### REQUIRED ACTION:
Working from the records below, repeat exactly the lines starting at the line that contains "Click the Dashboard pie chart icon" and ending at the line that contains "376x201 pixels.", inclusive.

DATA SUPPLIED: Begin

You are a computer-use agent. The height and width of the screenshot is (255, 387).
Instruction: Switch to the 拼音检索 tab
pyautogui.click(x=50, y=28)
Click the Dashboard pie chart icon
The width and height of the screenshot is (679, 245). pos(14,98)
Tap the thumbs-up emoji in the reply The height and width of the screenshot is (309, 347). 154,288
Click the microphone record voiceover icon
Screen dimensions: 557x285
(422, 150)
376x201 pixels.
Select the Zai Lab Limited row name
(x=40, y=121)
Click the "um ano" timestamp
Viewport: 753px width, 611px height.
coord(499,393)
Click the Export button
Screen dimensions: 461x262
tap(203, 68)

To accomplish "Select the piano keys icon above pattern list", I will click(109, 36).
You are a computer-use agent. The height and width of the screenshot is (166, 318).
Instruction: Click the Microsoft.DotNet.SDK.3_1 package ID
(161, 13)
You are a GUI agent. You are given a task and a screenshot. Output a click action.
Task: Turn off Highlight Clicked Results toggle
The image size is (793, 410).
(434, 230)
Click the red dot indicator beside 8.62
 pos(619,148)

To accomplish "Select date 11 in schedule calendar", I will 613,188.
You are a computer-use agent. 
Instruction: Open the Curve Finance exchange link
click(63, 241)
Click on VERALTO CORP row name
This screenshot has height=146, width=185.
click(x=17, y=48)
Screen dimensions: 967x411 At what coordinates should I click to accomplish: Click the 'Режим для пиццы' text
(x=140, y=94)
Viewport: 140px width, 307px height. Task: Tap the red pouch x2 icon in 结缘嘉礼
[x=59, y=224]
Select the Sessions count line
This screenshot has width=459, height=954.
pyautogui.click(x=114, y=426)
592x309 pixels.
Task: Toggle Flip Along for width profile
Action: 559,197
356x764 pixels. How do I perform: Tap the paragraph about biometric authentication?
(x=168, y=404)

DATA SUPPLIED: End

### RESPONSE BOX:
Click the Dashboard pie chart icon
The width and height of the screenshot is (679, 245). pos(14,98)
Tap the thumbs-up emoji in the reply The height and width of the screenshot is (309, 347). 154,288
Click the microphone record voiceover icon
Screen dimensions: 557x285
(422, 150)
376x201 pixels.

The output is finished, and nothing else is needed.